Nineteen minutes later, Edwin “Buzz” Aldrin, Jr. joined him while their crewmate Michael Collins flew overhead. This was a world-changing event, the 50th anniversary of which we celebrated a few months ago.

I was a bit nostalgic this past summer thinking about the Apollo 11 flight, watching documentaries and miniseries, reading articles and histories, but I will have to be honest about my own personal recollections regarding this event.

I think I remember it, but to be honest, I am not sure. I have a vague recollection of watching it on our old black and white TV, but I cannot swear it happened. I cannot imagine my dad letting an event pass like this without us watching it, so I am confident I saw it, but not entirely sure, being that I was only 6 years old.

I am confident that I saw other moon landings and other moon walks before the last one with Apollo 17 in 1972, and while my mind goes back and forth with the historical accuracy of my first viewing, my heart has no doubt and embraces the image of a little blonde kid sitting on the floor only partially understanding what was happening.

Now I more fully understand and I am amazed at the challenges faced in order for that “one small step” to happen; we had to dock the lunar module to the command module while in Earth’s orbit, fly to the moon, undock, land the lunar module safely (by all accounts, the most difficult of the tasks), walk on the moon, dock again with the command module in lunar orbit, fly back to Earth and safely splash down.

It seems doable now only because we have done it.

Just now it occurs to me it is a bit of a conceit to write “we” when referring to the Apollo missions instead of “they.” I write “we” as if I had anything to do with it other than (presumably) watching it happen; but that “we” is important if we are to understand, not just the “small step,” but the “giant leap” as well.

A few months ago, while in the midst of my nostalgic journey to the moon, I learned something. I was reading an article about the history of the Apollo 11 mission patch worn by the astronauts. Apollo and Gemini patches were designed by the astronauts themselves and then worked over by various officials in NASA.

The Apollo 11 astronauts came up with an image of a bald eagle landing on the moon. They chose the eagle as the primary image because it represented the United States and was the name of their lunar module. They later decided it should have an olive branch in its beak to symbolize their coming to the moon in peace, although officials later moved the branch to the eagle’s talons.

What I learned was that the astronauts, for the first time, requested that their names not be on the patch. They wanted that small detail to express their belief that this was not something they achieved alone, but was an achievement made by the thousands involved in the space program, and ultimately, it would be an achievement made by us all.

It was a human achievement.

This simple detail, the lack of names, is a lovely reminder of what we can do when we are aware of our unity, and our need for that unity. Just think of it, when we put our minds and wills together, we can walk on the moon. Sometimes at night, I glance up at our silent companion in the stars and remember.

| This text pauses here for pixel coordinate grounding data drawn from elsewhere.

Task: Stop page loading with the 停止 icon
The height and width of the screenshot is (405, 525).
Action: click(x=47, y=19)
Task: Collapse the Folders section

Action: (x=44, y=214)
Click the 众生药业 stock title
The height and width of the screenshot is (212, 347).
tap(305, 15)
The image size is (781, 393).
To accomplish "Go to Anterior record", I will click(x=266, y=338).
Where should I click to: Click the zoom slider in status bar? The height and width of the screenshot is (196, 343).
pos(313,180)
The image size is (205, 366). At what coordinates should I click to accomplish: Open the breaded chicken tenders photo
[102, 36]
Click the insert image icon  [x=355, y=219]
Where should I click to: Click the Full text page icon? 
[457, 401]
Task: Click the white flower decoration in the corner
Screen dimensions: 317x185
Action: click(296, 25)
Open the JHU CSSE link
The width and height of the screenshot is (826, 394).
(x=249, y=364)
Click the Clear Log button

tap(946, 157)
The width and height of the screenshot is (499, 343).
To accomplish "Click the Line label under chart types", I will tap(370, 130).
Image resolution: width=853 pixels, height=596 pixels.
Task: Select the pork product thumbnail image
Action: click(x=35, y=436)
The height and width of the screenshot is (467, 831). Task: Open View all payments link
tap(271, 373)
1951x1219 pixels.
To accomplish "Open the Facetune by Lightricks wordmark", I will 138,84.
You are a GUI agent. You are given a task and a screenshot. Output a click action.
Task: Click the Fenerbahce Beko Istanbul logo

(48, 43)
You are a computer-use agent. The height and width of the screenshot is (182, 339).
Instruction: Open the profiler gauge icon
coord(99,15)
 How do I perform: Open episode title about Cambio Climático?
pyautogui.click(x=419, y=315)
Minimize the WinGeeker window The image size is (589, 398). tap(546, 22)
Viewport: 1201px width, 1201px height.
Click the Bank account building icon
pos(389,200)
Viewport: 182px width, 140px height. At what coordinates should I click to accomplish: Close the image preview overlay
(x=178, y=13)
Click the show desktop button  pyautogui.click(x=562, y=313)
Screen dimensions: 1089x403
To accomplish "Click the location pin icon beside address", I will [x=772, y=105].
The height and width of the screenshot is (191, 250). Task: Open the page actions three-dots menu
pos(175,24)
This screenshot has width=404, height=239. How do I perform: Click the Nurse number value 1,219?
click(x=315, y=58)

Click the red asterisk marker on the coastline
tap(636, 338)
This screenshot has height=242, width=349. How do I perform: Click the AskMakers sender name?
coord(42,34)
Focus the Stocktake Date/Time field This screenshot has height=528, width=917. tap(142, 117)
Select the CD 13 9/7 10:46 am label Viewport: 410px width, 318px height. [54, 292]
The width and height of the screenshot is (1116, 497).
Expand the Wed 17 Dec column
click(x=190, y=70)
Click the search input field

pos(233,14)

It is a lesson I also try to remember on weekends when we gather to celebrate the even more amazing gift of the Eucharist; a simple reminder that we are in this together. I realize, when preaching, that I can make pronouncements of Divine expectation that can seem almost impossible, but then I remember.

We are not called to live and be the Kingdom alone, we are called to do it together, as a family, and together with our Brother and Lord. We are given this family for a reason.

One last detail on that mission patch; in the background is the Earth, distant and beautiful. This is our home, our fragile, aching home and all the people on it, waiting for us to remember again.